## ACTION ITEM
Exactly the lines from the one with "Screen dimensions: 1568x737" through the end of the records below are needed, minus any pictures.

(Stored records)
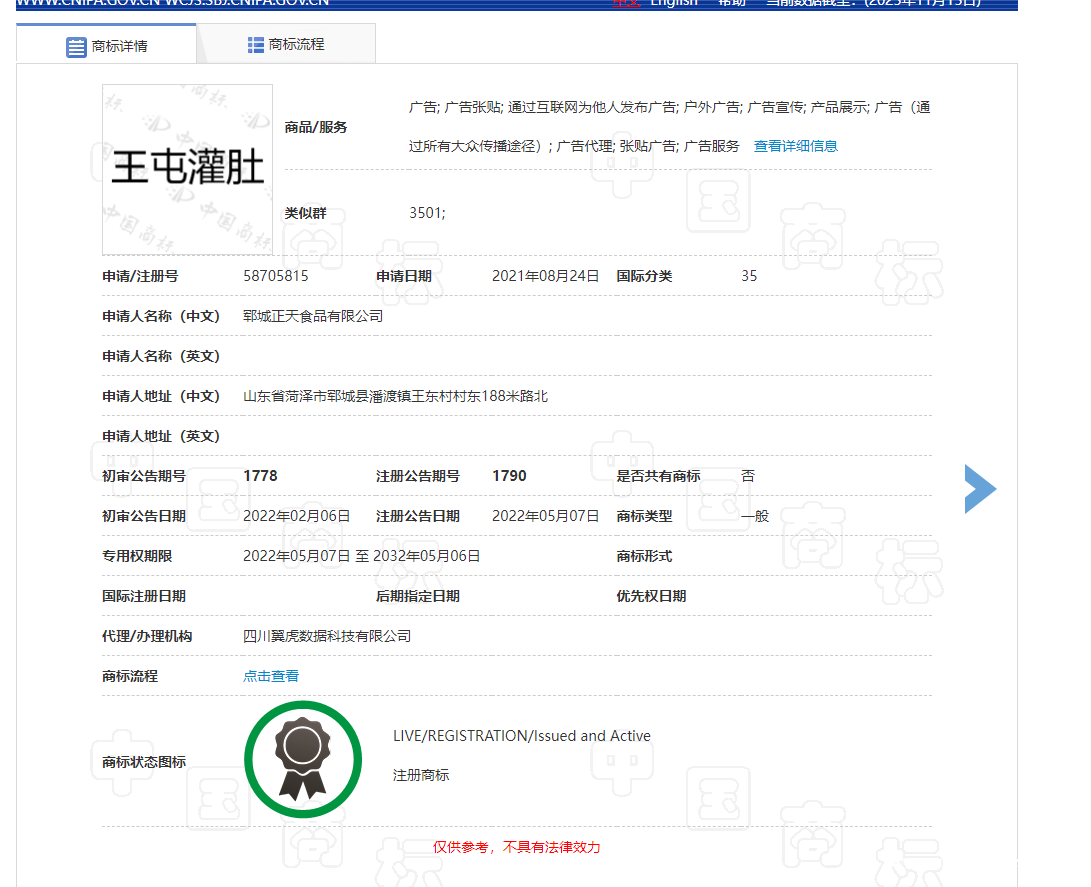The image size is (1091, 887).
Task: Go to next record with blue arrow
Action: tap(980, 489)
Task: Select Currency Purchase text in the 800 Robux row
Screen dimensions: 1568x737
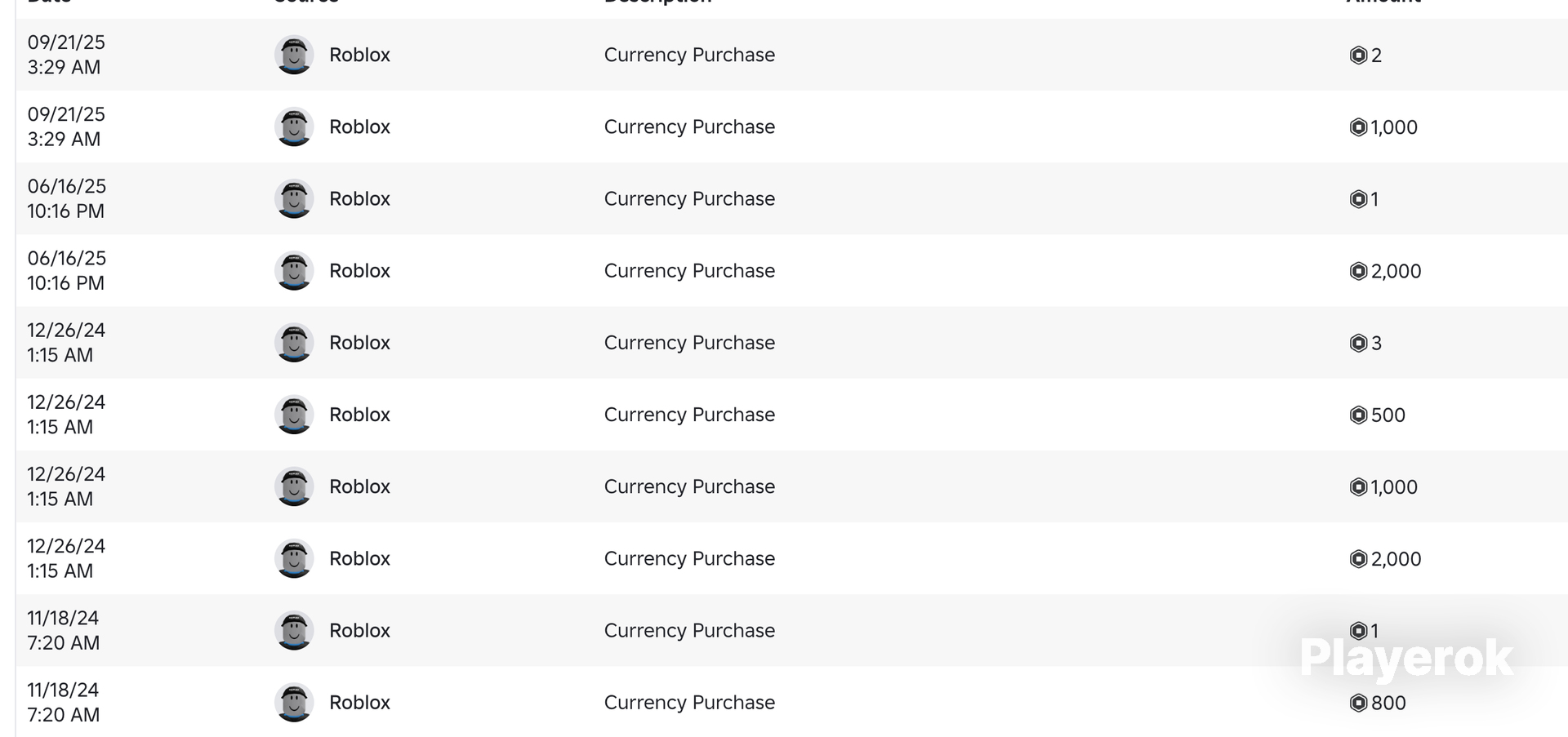Action: coord(689,703)
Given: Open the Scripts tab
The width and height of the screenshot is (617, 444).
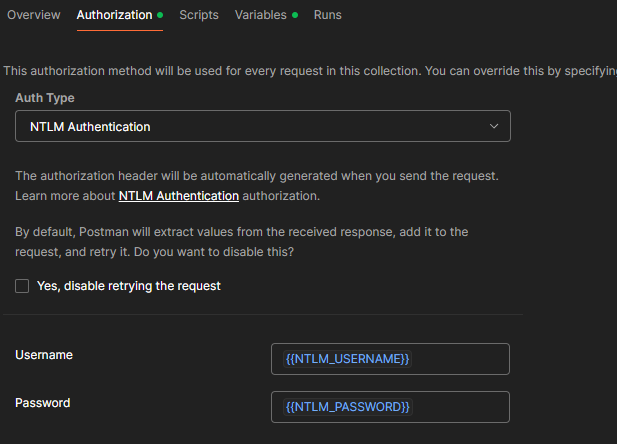Looking at the screenshot, I should tap(200, 16).
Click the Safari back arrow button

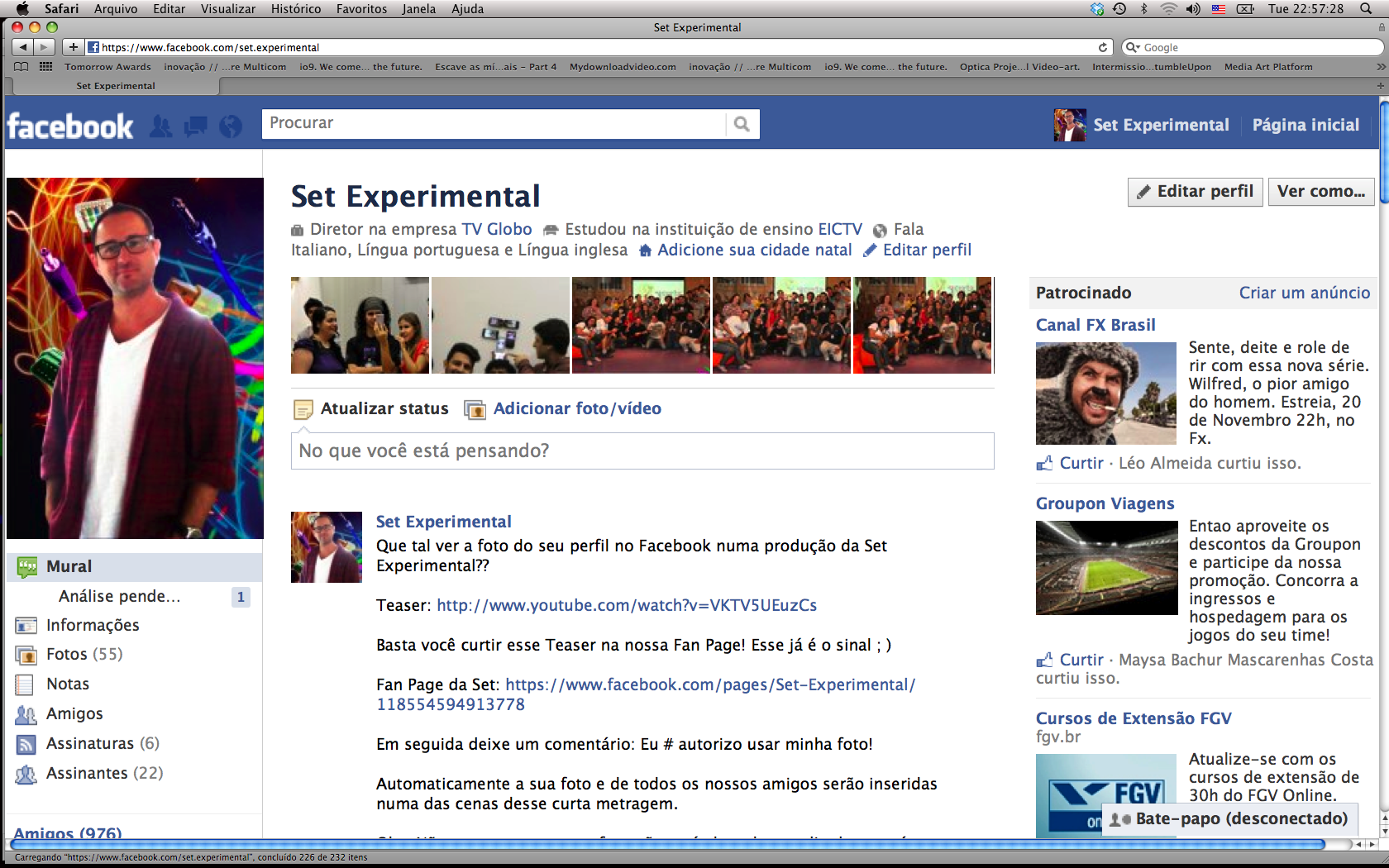click(x=22, y=47)
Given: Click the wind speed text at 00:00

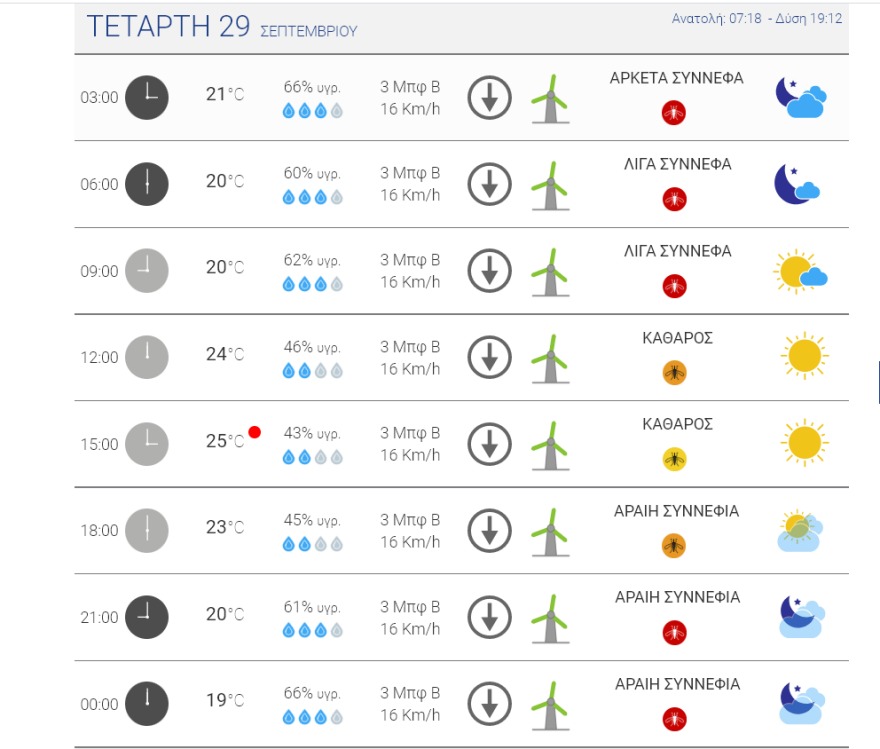Looking at the screenshot, I should pos(410,704).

## WRITTEN SOLUTION
Screen dimensions: 1568x737
Action: coord(689,703)
Given: Open the Scripts tab
The width and height of the screenshot is (617, 444).
Looking at the screenshot, I should tap(200, 16).
Click the Safari back arrow button

click(x=22, y=47)
Given: Click the wind speed text at 00:00

Looking at the screenshot, I should pos(410,704).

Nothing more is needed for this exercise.